PROVIDED ENTRIES
☆ ☆ ☆ ☆ ☆ ☆ ☆

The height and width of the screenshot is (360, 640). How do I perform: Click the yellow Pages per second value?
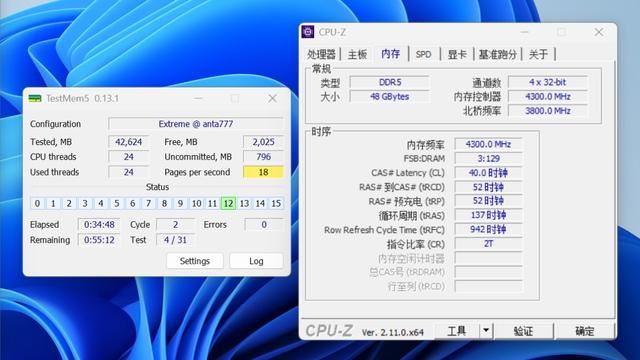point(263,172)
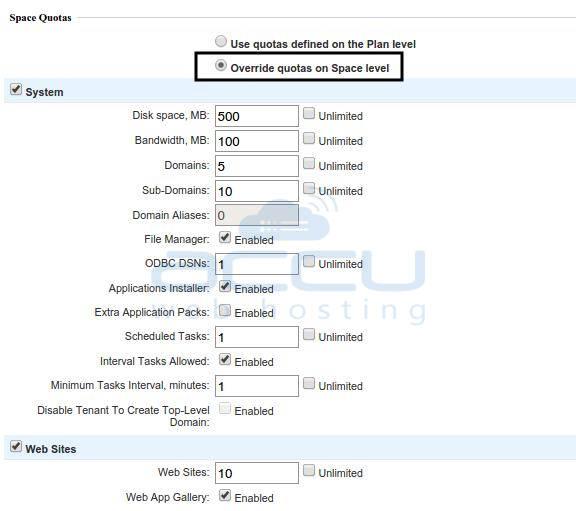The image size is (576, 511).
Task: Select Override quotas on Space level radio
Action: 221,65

☆ ☆ ☆ ☆ ☆ ☆ ☆

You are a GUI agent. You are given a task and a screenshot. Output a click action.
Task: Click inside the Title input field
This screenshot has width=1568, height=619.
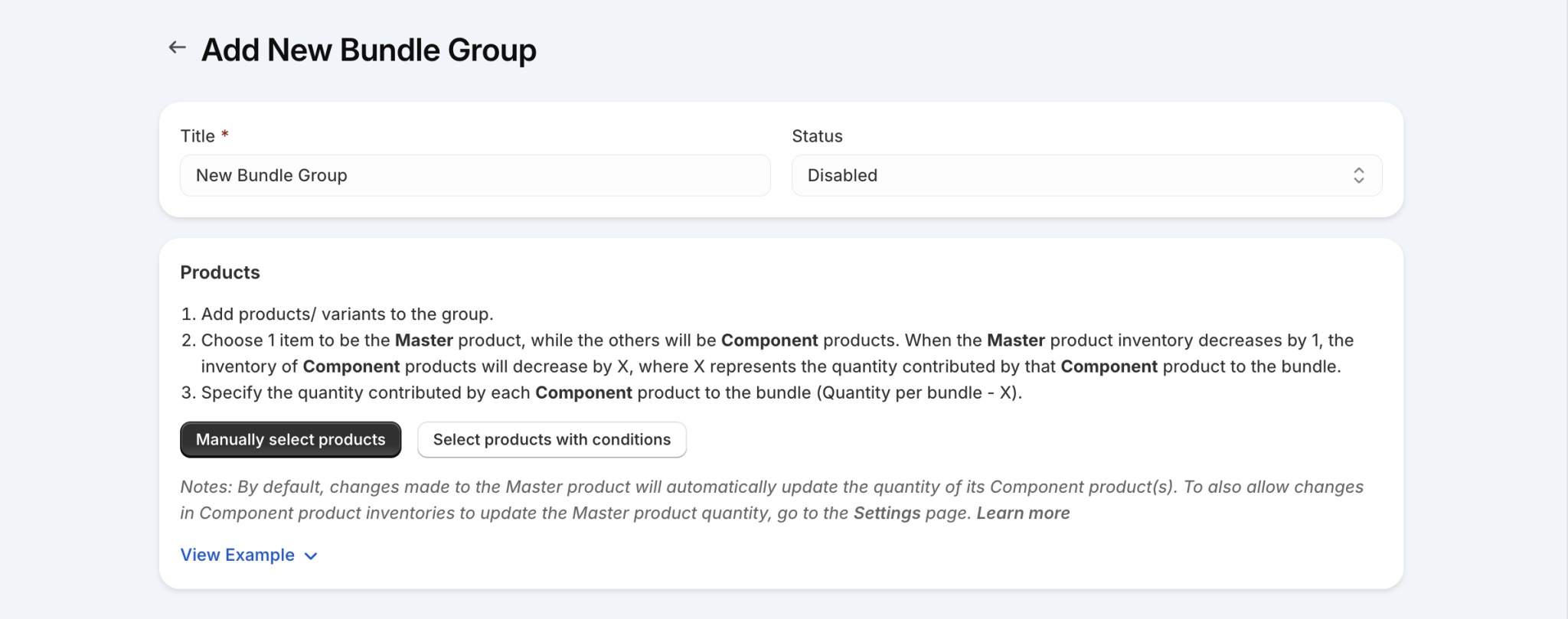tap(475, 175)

☆ ☆ ☆ ☆ ☆ ☆ ☆

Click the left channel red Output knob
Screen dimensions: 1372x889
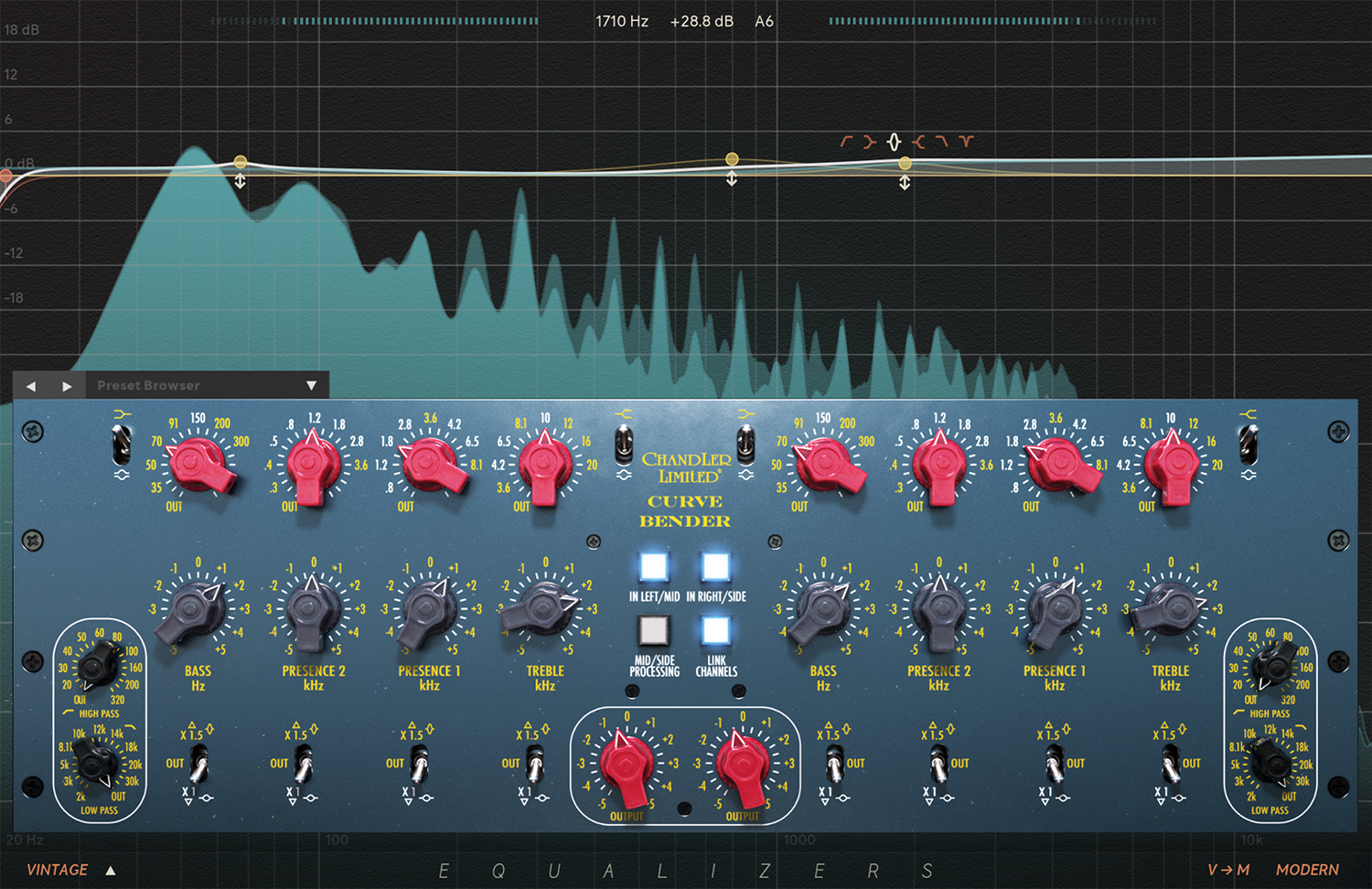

☆ ☆ ☆ ☆ ☆ ☆ ☆

DIRECTIONS
Rewrite the entries between the line holding "You are a GUI" and the line holding "tap(475, 175)", inclusive, switching "Title" to "Name" and leaving everything else unchanged. Give only those lines, and omit the pictures.

TASK OUTPUT
You are a GUI agent. You are given a task and a screenshot. Output a click action.
Task: Click inside the Name input field
This screenshot has width=1568, height=619.
tap(475, 175)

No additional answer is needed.